> _Supplied data_:
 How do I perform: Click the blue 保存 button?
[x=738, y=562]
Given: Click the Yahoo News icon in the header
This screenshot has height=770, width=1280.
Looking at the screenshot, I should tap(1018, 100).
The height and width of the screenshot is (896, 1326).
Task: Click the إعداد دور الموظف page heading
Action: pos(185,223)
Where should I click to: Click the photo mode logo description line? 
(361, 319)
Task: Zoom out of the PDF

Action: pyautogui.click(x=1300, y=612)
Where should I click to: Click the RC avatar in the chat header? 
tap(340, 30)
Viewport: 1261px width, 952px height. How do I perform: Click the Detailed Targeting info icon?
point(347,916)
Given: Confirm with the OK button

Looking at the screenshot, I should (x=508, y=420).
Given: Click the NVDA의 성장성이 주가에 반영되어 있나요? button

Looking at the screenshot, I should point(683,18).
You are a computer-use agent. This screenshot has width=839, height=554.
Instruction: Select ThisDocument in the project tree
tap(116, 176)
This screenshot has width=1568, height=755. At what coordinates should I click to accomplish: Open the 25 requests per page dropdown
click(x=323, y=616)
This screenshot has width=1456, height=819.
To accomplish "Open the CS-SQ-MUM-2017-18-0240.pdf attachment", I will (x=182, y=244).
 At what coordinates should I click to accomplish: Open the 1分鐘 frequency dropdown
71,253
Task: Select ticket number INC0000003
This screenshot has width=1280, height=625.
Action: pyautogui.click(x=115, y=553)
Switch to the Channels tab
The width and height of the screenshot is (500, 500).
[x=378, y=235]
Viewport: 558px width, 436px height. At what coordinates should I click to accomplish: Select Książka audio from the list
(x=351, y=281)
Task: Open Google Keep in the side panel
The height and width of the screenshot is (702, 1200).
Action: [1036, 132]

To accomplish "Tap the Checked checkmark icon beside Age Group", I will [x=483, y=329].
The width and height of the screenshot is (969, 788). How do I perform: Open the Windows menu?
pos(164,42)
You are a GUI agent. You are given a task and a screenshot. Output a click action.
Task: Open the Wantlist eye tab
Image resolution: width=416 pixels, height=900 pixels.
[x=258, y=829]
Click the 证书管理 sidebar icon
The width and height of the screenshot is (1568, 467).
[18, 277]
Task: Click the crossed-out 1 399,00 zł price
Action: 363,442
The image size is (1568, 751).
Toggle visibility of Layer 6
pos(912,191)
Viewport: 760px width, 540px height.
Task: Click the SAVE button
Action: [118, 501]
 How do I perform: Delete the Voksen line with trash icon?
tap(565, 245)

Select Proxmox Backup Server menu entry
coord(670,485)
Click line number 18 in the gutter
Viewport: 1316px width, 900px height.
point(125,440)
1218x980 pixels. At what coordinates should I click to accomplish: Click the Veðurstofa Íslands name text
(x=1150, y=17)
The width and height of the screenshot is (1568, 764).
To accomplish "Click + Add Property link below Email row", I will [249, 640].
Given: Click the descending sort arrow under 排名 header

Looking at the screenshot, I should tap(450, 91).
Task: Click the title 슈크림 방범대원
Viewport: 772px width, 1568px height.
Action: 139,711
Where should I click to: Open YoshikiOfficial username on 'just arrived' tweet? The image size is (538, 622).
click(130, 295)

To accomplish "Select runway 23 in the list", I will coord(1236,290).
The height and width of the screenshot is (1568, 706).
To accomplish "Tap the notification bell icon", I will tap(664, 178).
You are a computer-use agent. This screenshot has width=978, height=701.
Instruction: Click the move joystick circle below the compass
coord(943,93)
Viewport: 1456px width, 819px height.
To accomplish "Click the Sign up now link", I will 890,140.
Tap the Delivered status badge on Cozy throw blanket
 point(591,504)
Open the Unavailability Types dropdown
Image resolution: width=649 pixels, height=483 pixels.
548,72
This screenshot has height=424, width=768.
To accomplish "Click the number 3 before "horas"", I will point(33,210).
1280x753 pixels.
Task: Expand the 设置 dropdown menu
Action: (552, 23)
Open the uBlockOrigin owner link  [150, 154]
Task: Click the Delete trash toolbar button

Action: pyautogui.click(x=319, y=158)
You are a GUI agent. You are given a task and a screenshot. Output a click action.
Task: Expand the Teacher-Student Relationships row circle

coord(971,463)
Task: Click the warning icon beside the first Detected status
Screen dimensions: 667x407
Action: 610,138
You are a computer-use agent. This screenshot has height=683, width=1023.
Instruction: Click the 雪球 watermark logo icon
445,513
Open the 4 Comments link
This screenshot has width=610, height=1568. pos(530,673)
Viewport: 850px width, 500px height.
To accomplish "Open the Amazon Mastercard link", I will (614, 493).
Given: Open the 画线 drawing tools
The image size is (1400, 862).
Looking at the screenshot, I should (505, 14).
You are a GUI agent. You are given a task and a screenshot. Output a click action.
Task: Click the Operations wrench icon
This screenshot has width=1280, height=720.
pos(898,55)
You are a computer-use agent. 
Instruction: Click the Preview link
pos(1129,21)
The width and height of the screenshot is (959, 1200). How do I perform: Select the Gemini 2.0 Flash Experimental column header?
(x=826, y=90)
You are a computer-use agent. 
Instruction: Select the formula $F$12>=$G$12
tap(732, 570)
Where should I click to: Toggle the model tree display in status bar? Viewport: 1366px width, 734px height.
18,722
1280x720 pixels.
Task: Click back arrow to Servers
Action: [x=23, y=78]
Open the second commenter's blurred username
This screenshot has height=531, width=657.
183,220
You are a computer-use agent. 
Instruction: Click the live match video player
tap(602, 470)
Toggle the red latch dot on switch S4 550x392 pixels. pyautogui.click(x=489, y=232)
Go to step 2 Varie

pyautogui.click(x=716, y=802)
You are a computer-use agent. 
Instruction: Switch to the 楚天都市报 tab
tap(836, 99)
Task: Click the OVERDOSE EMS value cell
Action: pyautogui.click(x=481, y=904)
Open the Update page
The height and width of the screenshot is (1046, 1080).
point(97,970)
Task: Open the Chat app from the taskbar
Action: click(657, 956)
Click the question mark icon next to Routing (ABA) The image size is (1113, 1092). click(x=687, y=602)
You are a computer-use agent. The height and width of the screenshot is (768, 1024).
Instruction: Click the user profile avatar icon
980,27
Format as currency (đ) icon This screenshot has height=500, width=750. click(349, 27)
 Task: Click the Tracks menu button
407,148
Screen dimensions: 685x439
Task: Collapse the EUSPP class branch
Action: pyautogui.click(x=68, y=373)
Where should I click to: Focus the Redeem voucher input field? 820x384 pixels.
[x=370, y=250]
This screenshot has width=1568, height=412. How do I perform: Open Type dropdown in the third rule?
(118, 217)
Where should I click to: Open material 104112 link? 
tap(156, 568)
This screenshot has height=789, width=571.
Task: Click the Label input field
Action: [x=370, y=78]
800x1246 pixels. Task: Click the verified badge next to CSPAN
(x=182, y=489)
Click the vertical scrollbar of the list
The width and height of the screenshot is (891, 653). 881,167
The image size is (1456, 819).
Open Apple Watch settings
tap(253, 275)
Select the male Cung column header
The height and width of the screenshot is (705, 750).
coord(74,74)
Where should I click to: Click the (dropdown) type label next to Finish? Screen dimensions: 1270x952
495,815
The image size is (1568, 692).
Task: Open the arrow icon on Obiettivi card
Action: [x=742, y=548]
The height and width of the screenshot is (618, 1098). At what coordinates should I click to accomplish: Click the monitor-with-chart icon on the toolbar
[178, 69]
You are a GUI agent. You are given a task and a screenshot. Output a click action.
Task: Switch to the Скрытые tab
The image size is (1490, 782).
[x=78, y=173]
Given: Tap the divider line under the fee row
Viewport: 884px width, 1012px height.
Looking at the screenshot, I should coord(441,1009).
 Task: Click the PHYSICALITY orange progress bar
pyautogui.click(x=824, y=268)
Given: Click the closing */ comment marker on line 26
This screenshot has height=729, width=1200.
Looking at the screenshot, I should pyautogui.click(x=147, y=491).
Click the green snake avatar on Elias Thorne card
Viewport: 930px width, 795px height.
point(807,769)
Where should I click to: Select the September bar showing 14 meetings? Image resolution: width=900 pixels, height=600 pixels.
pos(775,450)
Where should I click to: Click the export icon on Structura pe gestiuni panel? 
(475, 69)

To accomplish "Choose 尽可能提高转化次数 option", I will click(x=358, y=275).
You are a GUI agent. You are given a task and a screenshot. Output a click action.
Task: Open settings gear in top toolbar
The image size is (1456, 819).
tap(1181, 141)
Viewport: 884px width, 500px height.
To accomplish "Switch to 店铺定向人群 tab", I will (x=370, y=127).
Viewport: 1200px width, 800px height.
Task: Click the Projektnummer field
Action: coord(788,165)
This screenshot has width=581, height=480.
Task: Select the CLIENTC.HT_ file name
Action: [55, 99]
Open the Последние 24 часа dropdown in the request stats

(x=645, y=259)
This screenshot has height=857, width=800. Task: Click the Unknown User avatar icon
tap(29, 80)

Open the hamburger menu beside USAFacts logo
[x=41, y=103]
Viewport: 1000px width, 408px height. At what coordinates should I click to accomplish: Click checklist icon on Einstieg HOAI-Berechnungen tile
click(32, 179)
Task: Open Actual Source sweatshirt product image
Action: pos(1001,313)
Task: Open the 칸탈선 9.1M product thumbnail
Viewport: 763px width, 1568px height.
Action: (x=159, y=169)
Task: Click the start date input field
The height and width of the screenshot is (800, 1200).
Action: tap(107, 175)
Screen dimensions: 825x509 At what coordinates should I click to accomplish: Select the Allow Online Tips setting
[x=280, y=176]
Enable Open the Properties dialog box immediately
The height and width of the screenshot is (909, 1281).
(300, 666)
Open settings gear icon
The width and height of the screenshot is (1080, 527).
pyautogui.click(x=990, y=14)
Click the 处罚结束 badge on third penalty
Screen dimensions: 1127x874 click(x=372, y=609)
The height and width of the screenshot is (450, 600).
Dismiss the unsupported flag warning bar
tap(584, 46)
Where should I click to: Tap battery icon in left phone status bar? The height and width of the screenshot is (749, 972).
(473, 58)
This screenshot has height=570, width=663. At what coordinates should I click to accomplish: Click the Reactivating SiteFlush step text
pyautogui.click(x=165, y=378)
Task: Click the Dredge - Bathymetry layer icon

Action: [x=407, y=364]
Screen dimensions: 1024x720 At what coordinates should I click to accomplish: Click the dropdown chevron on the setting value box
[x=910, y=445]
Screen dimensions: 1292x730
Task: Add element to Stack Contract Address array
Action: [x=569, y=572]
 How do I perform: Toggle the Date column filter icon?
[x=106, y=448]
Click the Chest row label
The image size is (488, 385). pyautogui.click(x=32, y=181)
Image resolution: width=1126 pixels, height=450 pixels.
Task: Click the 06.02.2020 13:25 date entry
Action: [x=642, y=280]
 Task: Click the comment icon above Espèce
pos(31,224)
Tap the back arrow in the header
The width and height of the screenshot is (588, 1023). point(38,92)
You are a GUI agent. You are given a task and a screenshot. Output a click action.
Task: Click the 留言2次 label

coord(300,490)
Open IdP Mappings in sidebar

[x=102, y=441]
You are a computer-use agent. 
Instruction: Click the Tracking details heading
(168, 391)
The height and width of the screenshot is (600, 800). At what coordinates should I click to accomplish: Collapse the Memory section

> _Your objective_:
Using the data above, extract exactly the lines from the one that holds "Viewport: 1261px width, 952px" to the one that holds "Task: Select ticket number INC0000003", both ends included, and no others.

> _Task response_:
Viewport: 1261px width, 952px height. How do I perform: Click the Detailed Targeting info icon?
point(347,916)
Given: Confirm with the OK button

Looking at the screenshot, I should (x=508, y=420).
Given: Click the NVDA의 성장성이 주가에 반영되어 있나요? button

Looking at the screenshot, I should point(683,18).
You are a computer-use agent. This screenshot has width=839, height=554.
Instruction: Select ThisDocument in the project tree
tap(116, 176)
This screenshot has width=1568, height=755. At what coordinates should I click to accomplish: Open the 25 requests per page dropdown
click(x=323, y=616)
This screenshot has width=1456, height=819.
To accomplish "Open the CS-SQ-MUM-2017-18-0240.pdf attachment", I will (x=182, y=244).
 At what coordinates should I click to accomplish: Open the 1分鐘 frequency dropdown
71,253
Task: Select ticket number INC0000003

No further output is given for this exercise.